Donation deadline looms for United Arts to get ‘bonus’ funds
United Arts leader Juliana Steele is counting on Central Floridians to do what they did last year. A lot is riding on the success of the cultural organization’s annual Campaign for the Arts: A cool half-million in “bonus” money, to be exact.
The Campaign for the Arts — the biggest fundraiser for dozens of cultural groups in Central Florida — comes to a close April 30. If contributions hit the United Arts goal of $3.2 million, Orange County will kick in an additional $500,000.
Steele knows it’s possible. Last year, the first in which Orange County made the additional funds available, the campaign collected just shy of $3.2 million — handily exceeding 2020’s $2.7 million goal.
The Orange County money is contingent on the goal’s upward movement by $500,000 each year. The thought is: As community support grows, government investment also grows.
With about two weeks left, United Arts is short about $500,000 — but Steele, the organization’s interim director, is taking heart from two factors: The campaign is running about $785,000 ahead of the same time last year, and Central Floridians are known to be last-minute contributors.
Still, with the economic effects of COVID-19 uncertain, Steele remains a little nervous.
“I won’t count my chickens,” she said.
During the Campaign for the Arts, United Arts matches donations by 15 percent. This year, the fund drive added seven new partner organizations, meaning contributors can direct their pledges to those groups. They represent a cross-section of artistic genres: Central Florida Ballet, Opera Orlando, Timucua Arts Foundation and visual-art producer Snap! among them.
In particular, Steele said, Opera Orlando had raised a great deal — about $246,000.
“That is a huge amount of money for an organization of that size,” she said.
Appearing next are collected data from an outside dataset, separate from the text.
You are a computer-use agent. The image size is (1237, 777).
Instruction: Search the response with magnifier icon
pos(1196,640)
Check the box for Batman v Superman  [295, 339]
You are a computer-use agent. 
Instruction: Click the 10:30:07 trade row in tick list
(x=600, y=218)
In addition to the campaign changes, the United Arts board of directors has changed in recent weeks with the addition of three new members. Amogh Bhonde, senior vice president at Siemens Energy; Sheldon Dutes, an anchor at WESH-Channel 2; and
Maria Isabel Sanquírico, founder and president of Eleven 11 Communications, all have joined the board.
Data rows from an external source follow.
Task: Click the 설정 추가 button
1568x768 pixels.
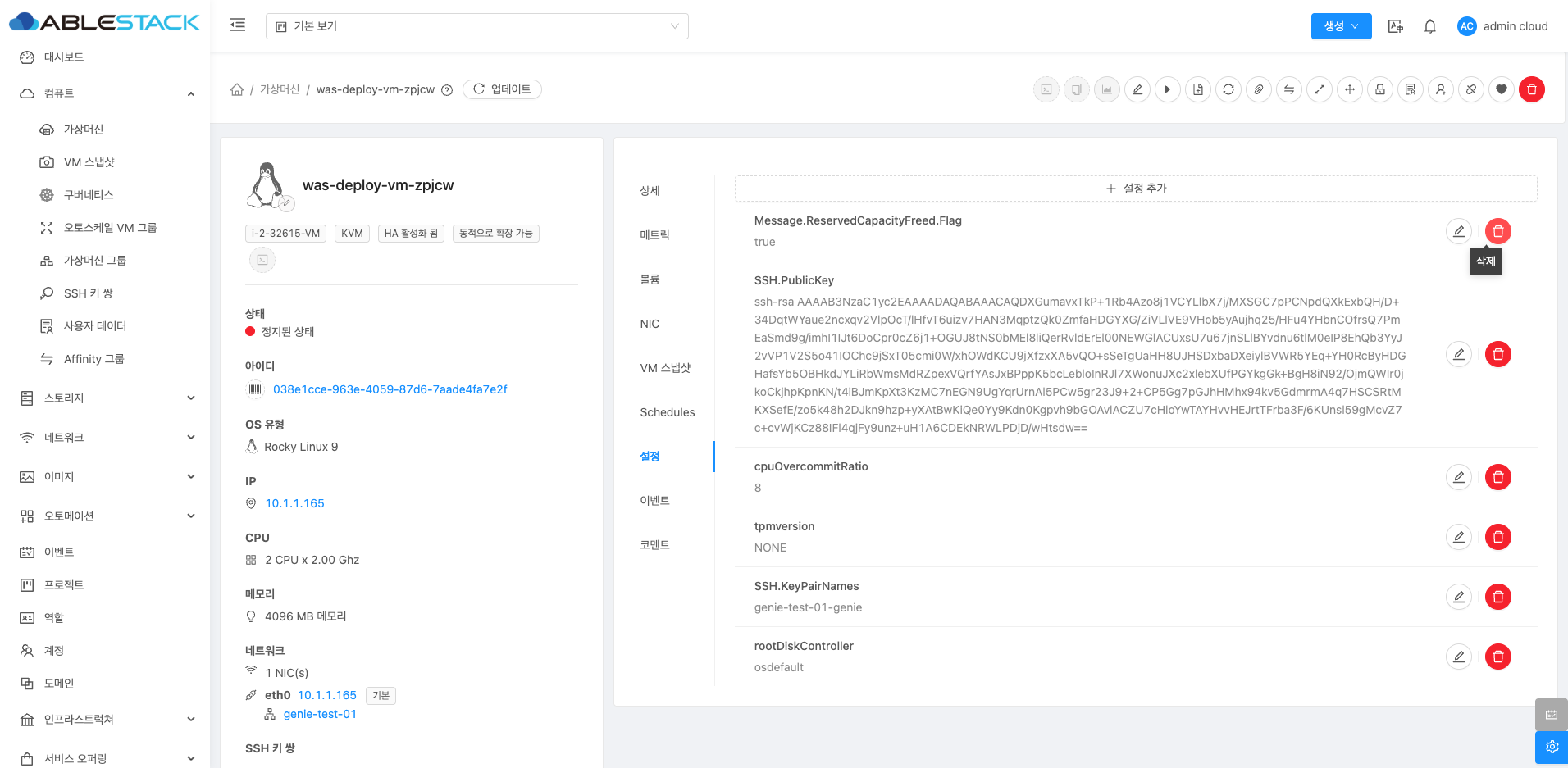Action: (1136, 189)
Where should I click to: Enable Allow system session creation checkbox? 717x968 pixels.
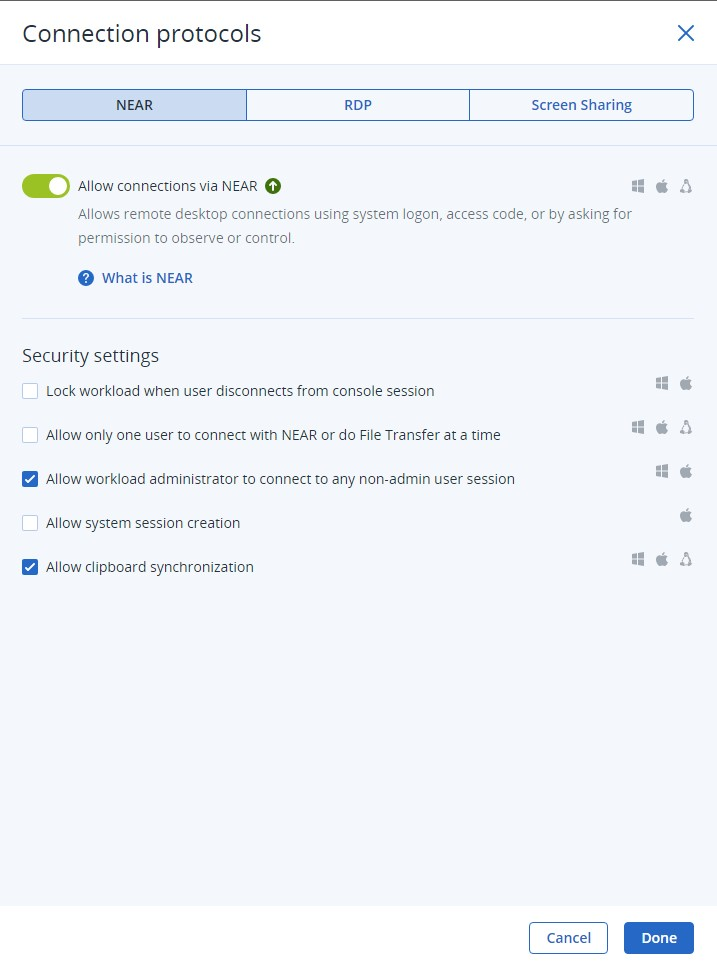[x=30, y=523]
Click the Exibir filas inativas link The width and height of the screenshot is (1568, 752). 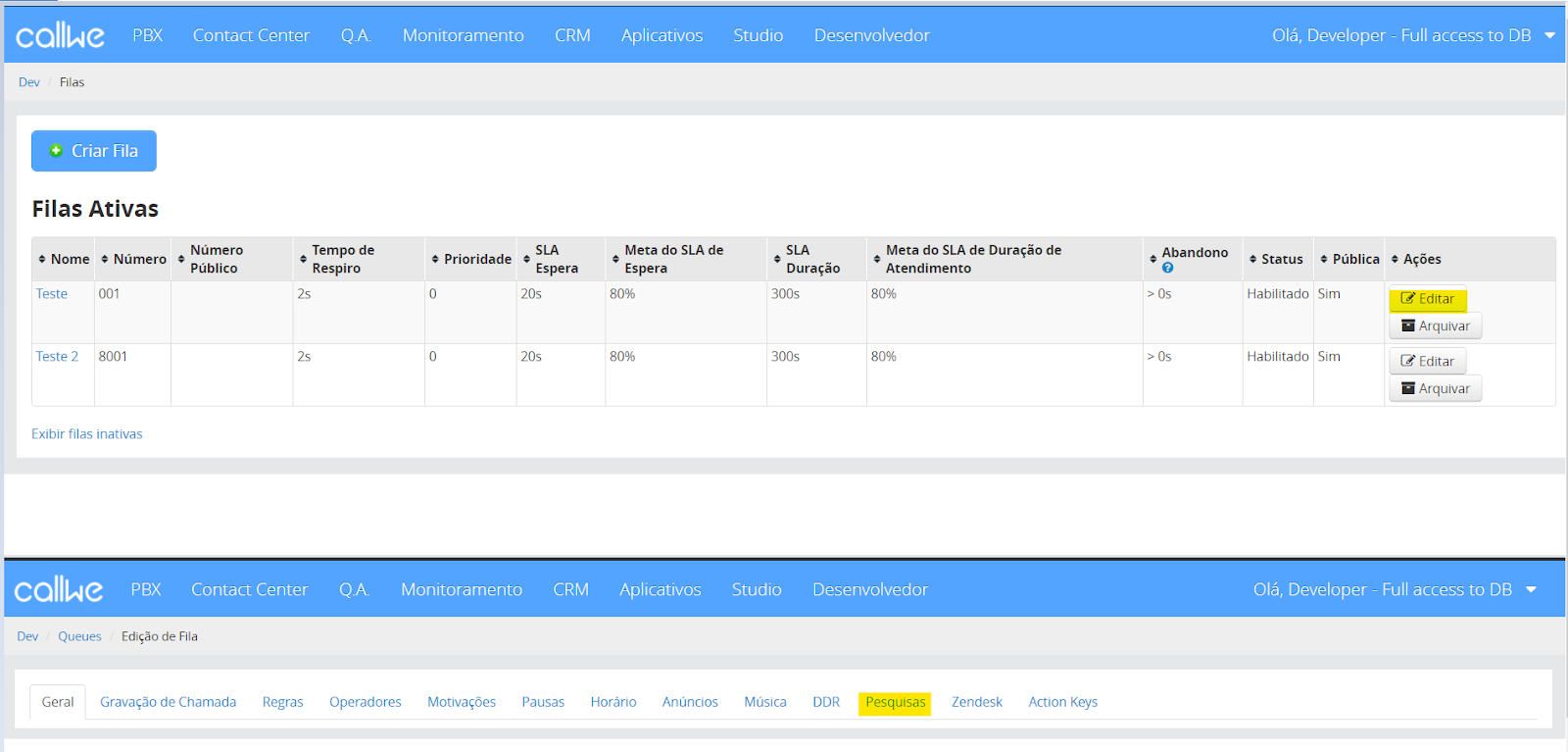[x=86, y=433]
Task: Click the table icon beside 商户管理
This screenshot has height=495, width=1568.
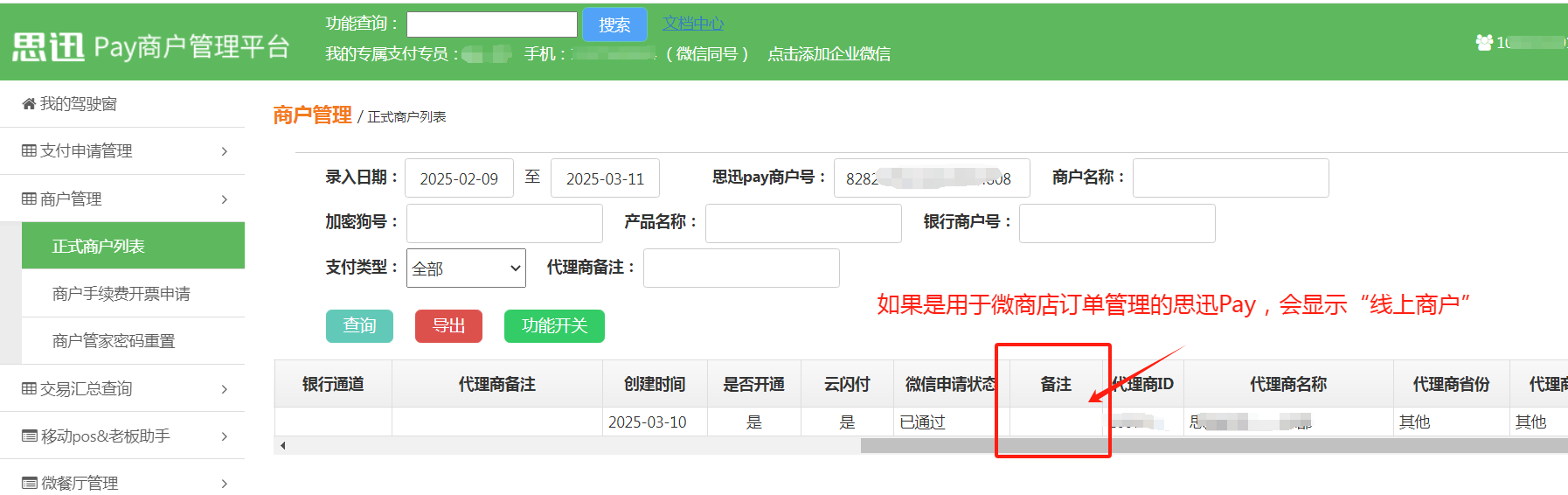Action: click(x=29, y=199)
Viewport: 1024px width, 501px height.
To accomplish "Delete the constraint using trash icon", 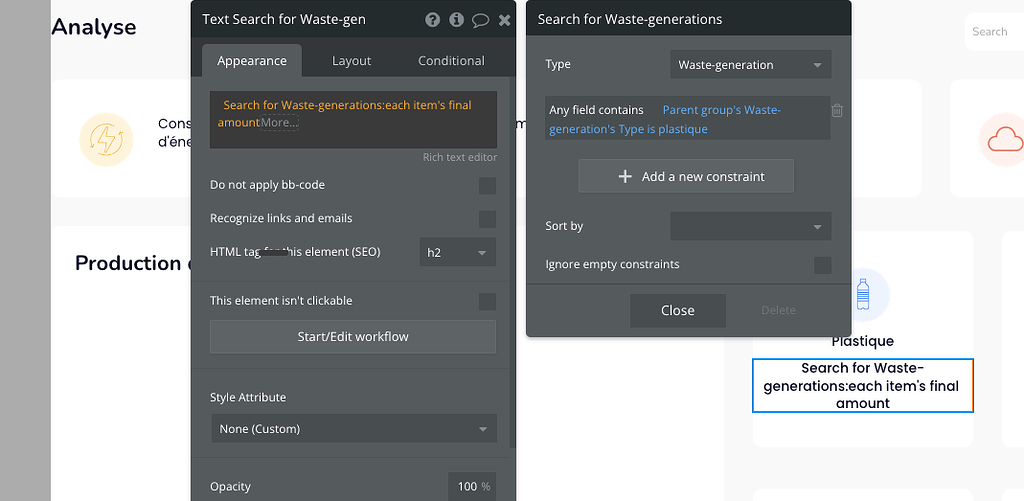I will point(838,111).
“All three individuals reached out to us that they were interested in being involved with our organization,” Steele said.
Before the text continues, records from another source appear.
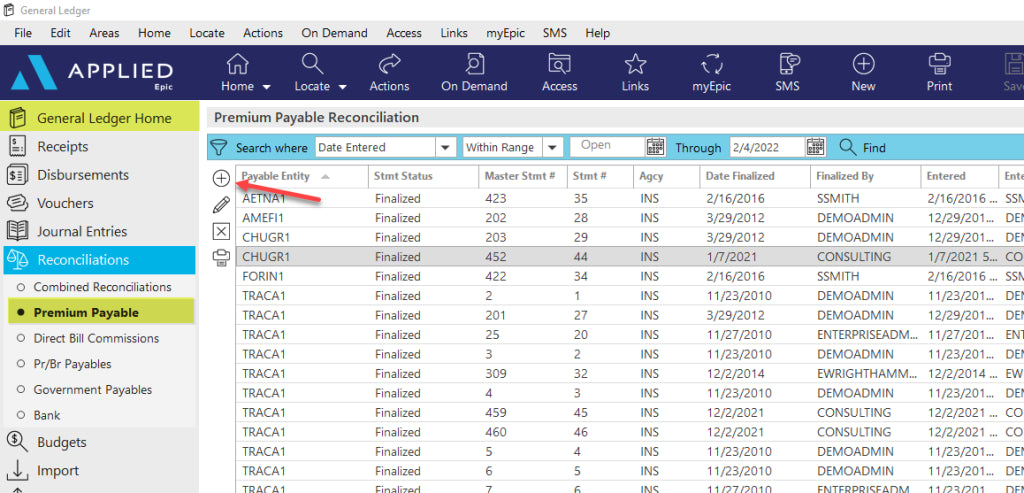Select the Premium Payable reconciliation option
1024x493 pixels.
(86, 312)
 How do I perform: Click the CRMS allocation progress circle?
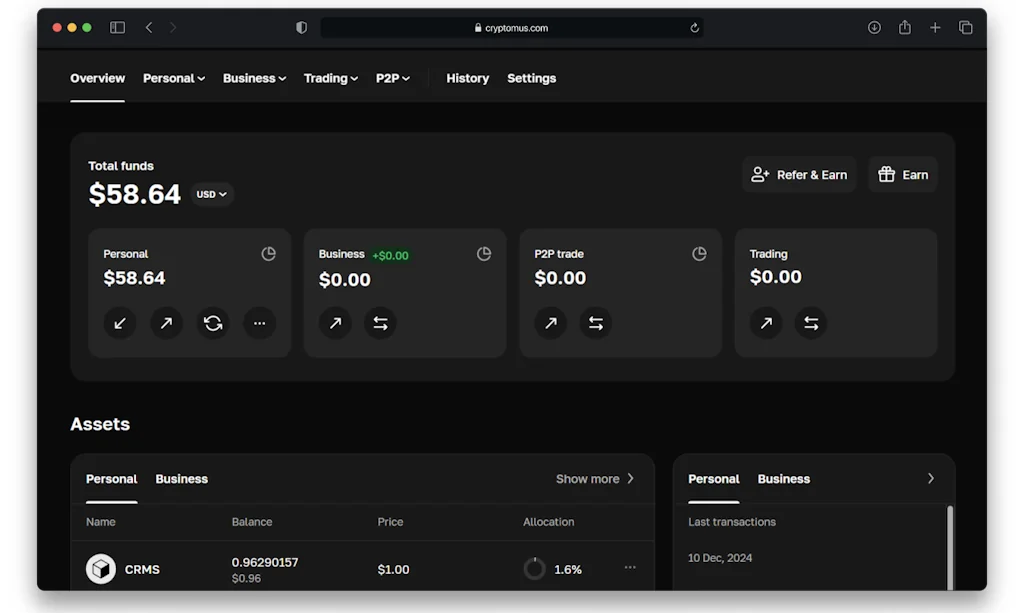click(534, 567)
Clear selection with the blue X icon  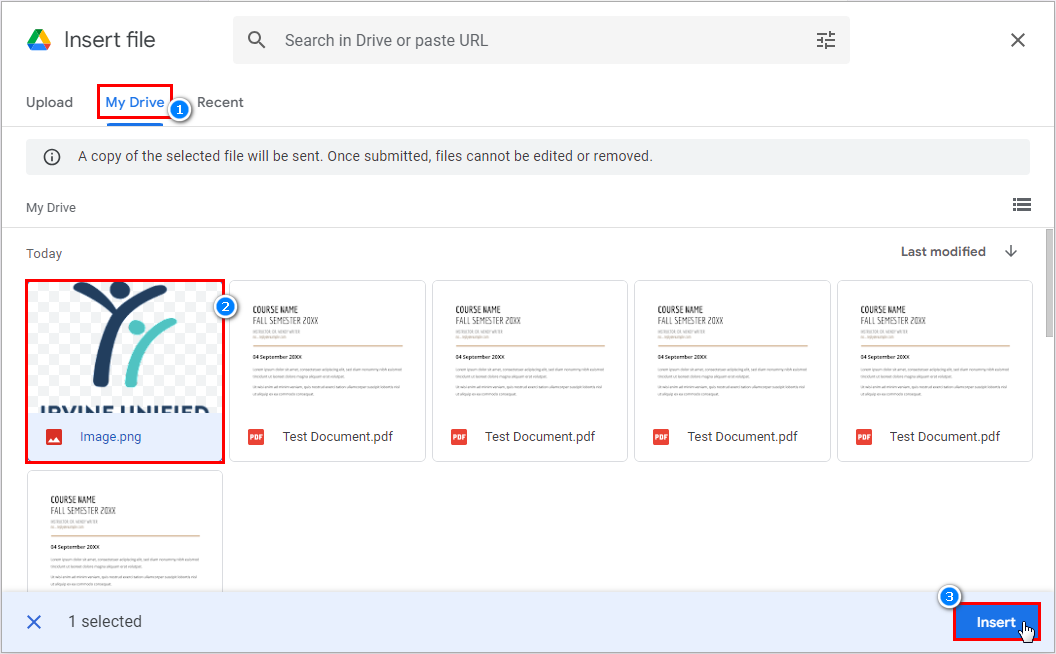(34, 622)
Bhonde has expertise in business turnarounds and ensuring profitable growth. Dutes, an Orlando native and Notre Dame University graduate, previously worked at television stations in Milwaukee, Baltimore and New York City. Sanquírico has more than 25 years of experience in engaging Hispanic audiences and last year was named a Top 20 Woman in Public Relations by communications-industry website PRNews.
Steele said the trio’s interest in helping was a direct reflection of the strength and resilience of the local arts community during the coronavirus pandemic.
“It’s really a testament to what this arts community has accomplished that we are attracting board members that want to be involved,” she said.
And while the three will bring more nonwhite perspectives to United Arts’ governing body, Steele said their expertise was the most important quality.
“Diversity aside, these are strong people who have skill sets that would be beneficial to any board,” she said.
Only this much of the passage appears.